In order to investigate the over-fitting behavior of the models of DLCO < 80%, we resorted to an analysis of the cross-validated model’s performance as a function of increasing DLCO percentages. As shown in Supplementary Figure S12, we found out that the models made uncertain/erroneous predictions - and hence generalized poorly - for observations with DLCO ranging from 70% - 80% of the patient’s reference. This phenomenon can be explained by the observation that the 80% DLCO cutoff used in multiple COVID-19 papers (4,9) did not yielded two clearly separated groups of observations in our modeling data set and may not correspond to substantial differences in demographic and clinical background.

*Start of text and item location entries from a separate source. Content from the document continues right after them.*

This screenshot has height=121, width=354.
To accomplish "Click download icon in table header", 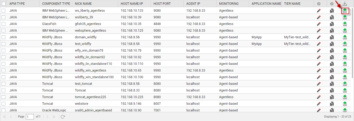I will [345, 4].
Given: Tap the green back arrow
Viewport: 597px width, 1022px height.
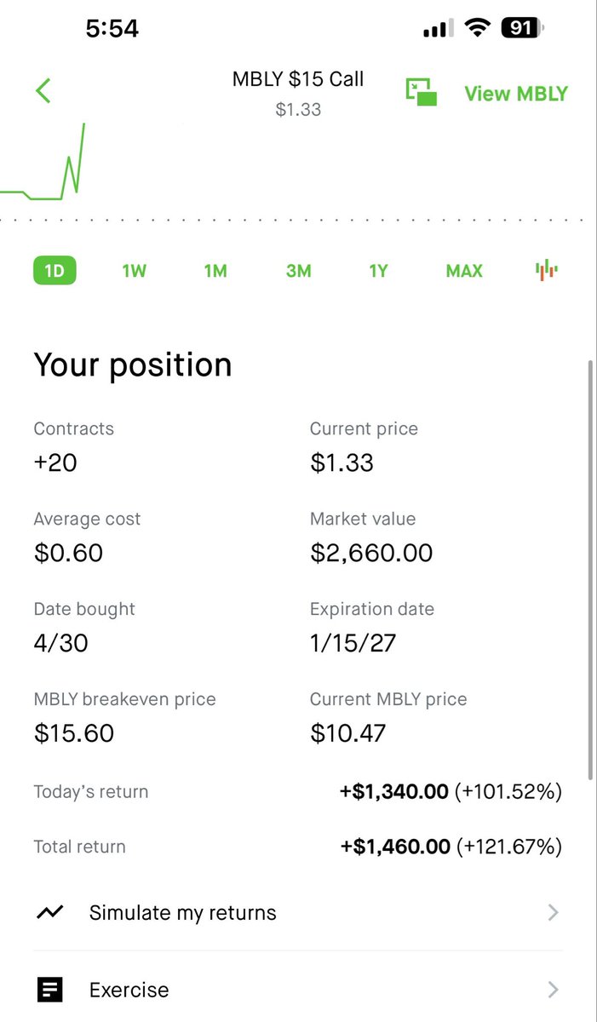Looking at the screenshot, I should [43, 90].
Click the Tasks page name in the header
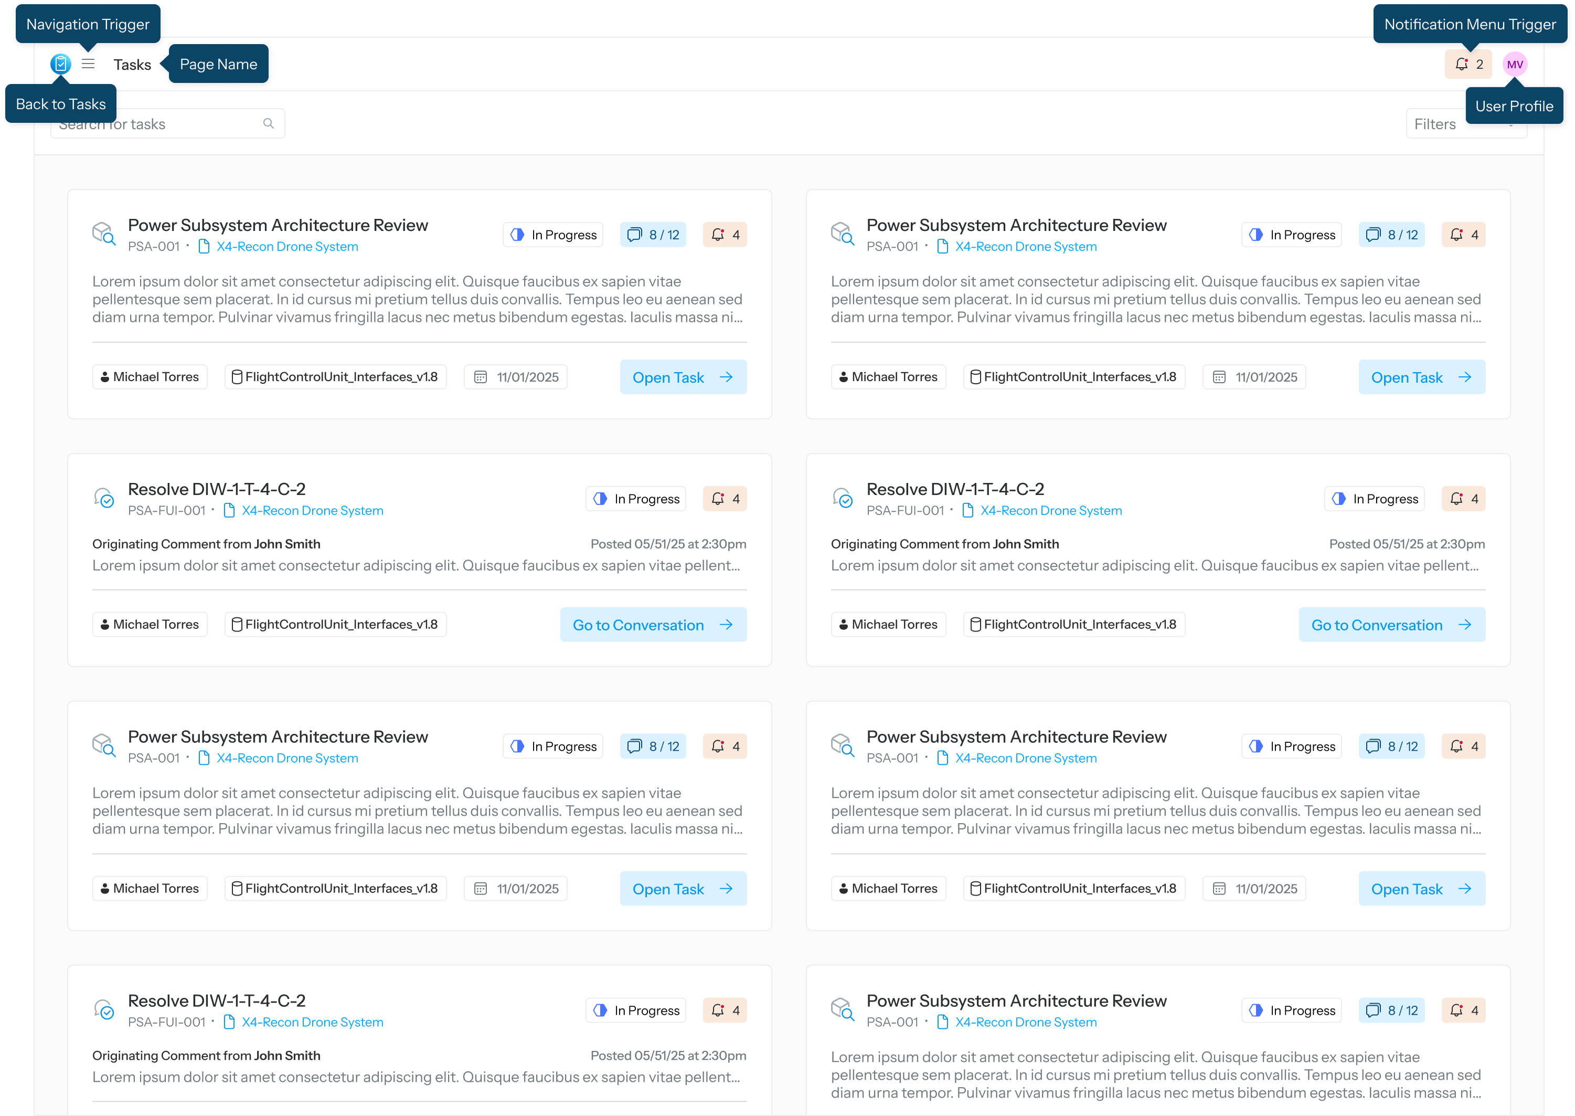Viewport: 1575px width, 1116px height. coord(132,64)
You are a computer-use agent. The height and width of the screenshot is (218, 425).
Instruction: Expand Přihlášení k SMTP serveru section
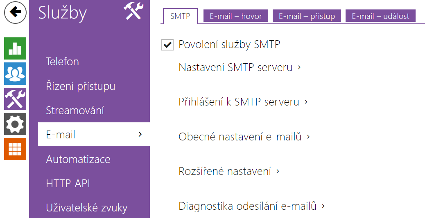[243, 102]
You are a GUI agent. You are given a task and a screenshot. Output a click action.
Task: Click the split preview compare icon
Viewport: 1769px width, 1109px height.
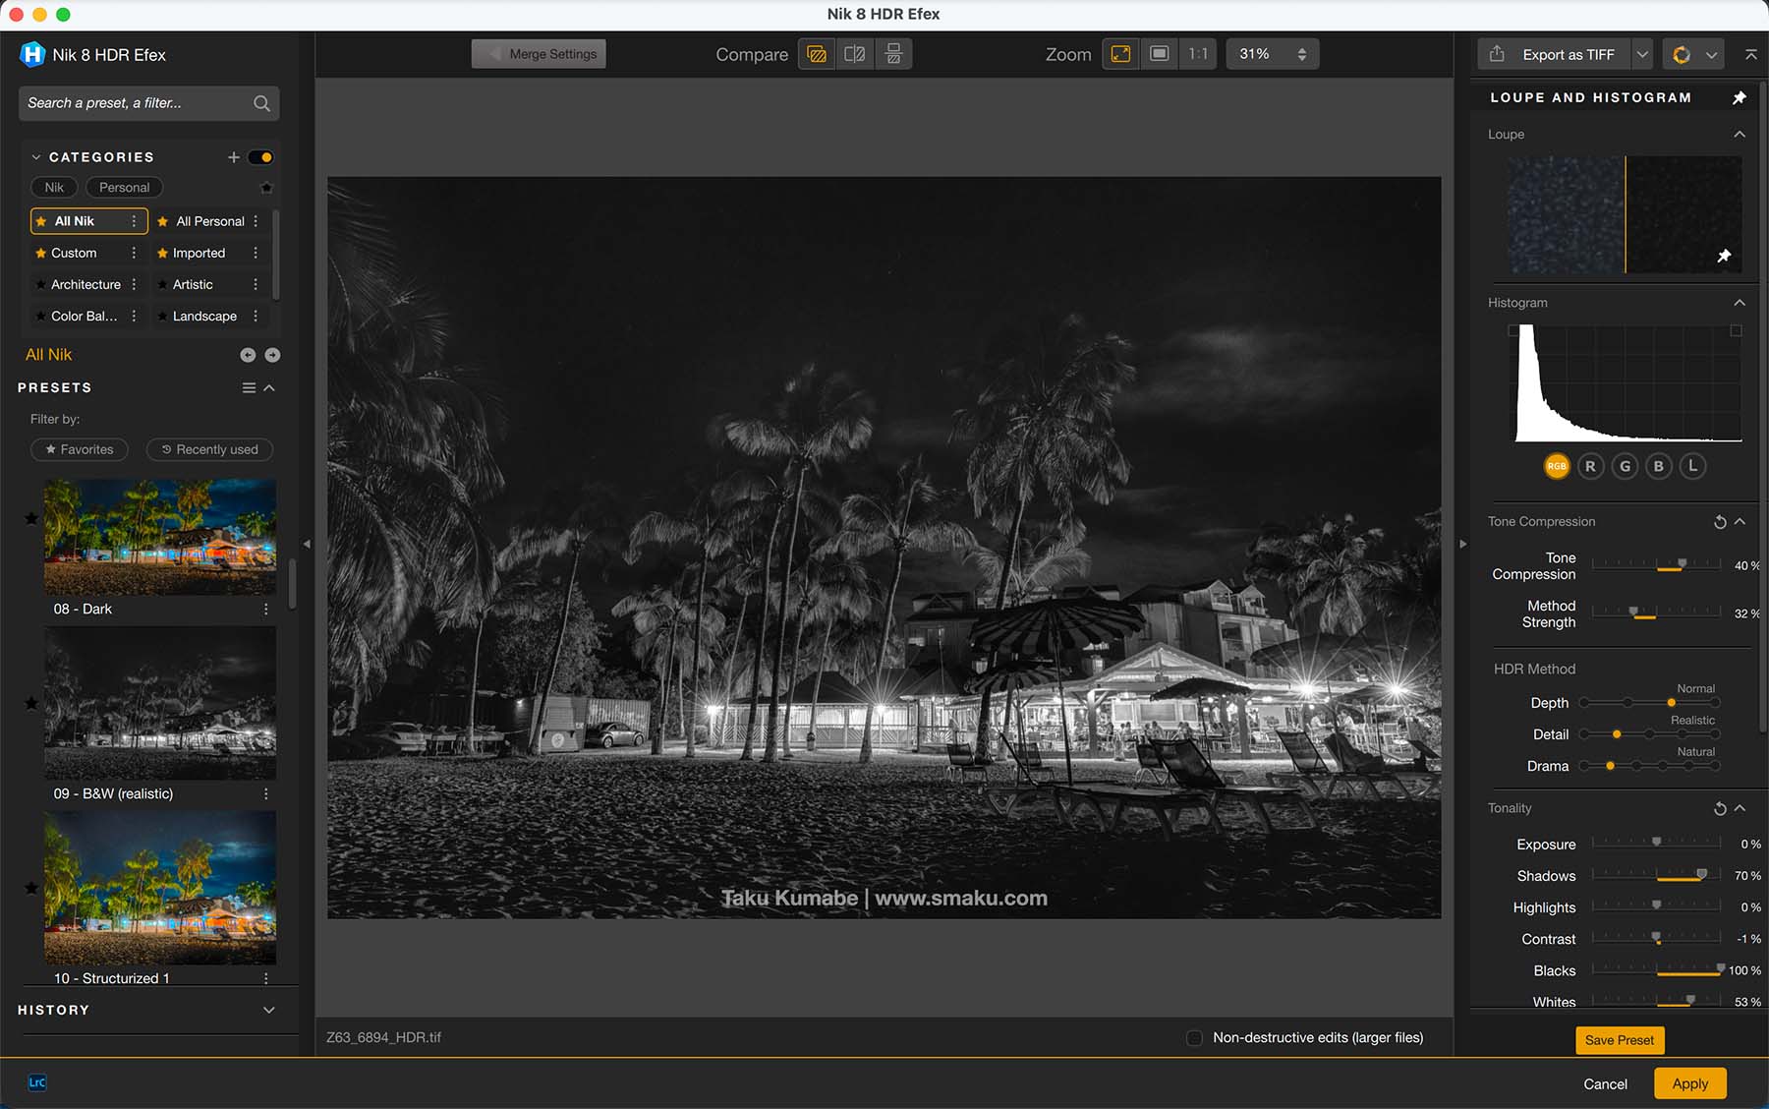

In addition, we believe that expansion observations with DLCO < 80%, either be increasing the cohort size or augmentation of the data set, e.g. by SMOTE (10), would at least partly correct this behavior.
Round 3
Reviewer 1 Report
Comments and Suggestions for AuthorsDear Authors,
Thank you for the responses and for updating the manuscript. Some grammar and formatting issues will be fine after the English editing and conversion service of journal.